The Year of Reading Dangerously
, then, is a book about great books – reading them, writing them – and how life can get in the way. Whether it is great in itself will depend on whether, as you turn the pages, the machine begins to hum; on whether it comes alive and speaks to you.

Fig. 3: ‘Indubitably the vast majority of books overlap one another.'

(birthday card from Julian Cope)

The first decade of the twenty-first century was, superficially, a good time to be a book lover. You heard about a new book from a friend or on a television book club. Maybe a customer review caught your eye. You purchased the book from a superstore, or you bought the audio edition to listen to in the car or at the gym. Over a glass of wine, you talked about it with your friends or reading group. How did it make you feel? Were you broadly in agreement? Later, perhaps you saw the author discuss the same book at a sold-out event or literary festival. You raised your hand and asked a question; you got involved. And if you had the technical know-how, it became possible to achieve all of the above
virtually
. You read off the screen of an ereader or a tablet computer and shared your thoughts on the Internet. You tweeted and blogged, on the train or up the top of a mountain. The humble book was transformed from a clumpy bundle of paper and glue into a pass-key that unlocked a variety of interactive book-based experiences, most of which involved the chatty participation of other users. In comparison, the more traditional method of reading – i.e. sitting alone, looking at lines of words until the pages ran out – seemed distinctly starchy and pre-millennial.

In short, this was a period in which the phrase ‘you're never alone with a good book' started to sound less like a promise and more like a threat.

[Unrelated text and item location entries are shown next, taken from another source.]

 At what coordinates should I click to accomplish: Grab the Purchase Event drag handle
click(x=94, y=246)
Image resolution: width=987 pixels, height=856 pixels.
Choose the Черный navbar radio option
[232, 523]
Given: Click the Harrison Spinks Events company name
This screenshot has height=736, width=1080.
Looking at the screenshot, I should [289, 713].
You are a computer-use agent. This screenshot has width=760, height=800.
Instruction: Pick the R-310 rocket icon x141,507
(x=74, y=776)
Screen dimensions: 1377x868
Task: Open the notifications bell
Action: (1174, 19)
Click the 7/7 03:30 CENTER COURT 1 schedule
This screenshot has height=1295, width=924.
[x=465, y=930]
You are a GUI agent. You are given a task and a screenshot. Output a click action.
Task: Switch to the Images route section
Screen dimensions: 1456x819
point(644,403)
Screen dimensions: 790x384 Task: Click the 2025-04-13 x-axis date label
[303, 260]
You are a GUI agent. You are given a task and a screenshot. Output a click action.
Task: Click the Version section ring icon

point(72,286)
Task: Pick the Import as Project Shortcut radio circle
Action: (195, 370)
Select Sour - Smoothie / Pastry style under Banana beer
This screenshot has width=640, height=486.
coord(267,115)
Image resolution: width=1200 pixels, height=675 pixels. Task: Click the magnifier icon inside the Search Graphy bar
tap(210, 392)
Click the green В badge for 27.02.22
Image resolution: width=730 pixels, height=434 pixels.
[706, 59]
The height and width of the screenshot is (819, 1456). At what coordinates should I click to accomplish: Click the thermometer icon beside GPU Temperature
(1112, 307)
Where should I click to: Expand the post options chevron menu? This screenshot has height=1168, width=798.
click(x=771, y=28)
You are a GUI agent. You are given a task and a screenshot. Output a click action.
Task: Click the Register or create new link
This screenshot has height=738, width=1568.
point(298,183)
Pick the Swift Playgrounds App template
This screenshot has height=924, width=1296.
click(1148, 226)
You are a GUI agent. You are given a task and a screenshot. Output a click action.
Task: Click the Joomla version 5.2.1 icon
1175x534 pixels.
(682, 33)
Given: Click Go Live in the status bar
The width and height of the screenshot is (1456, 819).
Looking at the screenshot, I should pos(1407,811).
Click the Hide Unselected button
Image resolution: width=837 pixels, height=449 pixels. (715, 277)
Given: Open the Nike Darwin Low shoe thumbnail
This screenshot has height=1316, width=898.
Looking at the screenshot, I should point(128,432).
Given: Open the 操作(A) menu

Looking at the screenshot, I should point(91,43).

However, it wasn't all stimulating debate, dry white wine and a healthy queue in the signing tent. At the same time these innovations were captivating a certain class of reader, libraries and bookshops were struggling to survive. Ever since
the advent of the big chain bookstores in the 1980s, with their armchairs and coffee shops, local independent booksellers have found it hard to compete. Now the chains' market dominance was threatened in turn by the twin forces of the big-box store – who offered deep discounts on the most popular titles, depriving booksellers of a vital source of income – and the Internet which, either in the guise of an online bookseller or as a provider of downloadable ebooks, can pulverise a bricks and mortar store in terms of stock. An average bookshop might hold a few thousand titles; the Internet provides instant access to these, plus millions more no bookshop could possibly contain, however super the store, comfy the chair or aromatic the coffee. Independent or otherwise, the dedicated bookseller started to vanish from the high street.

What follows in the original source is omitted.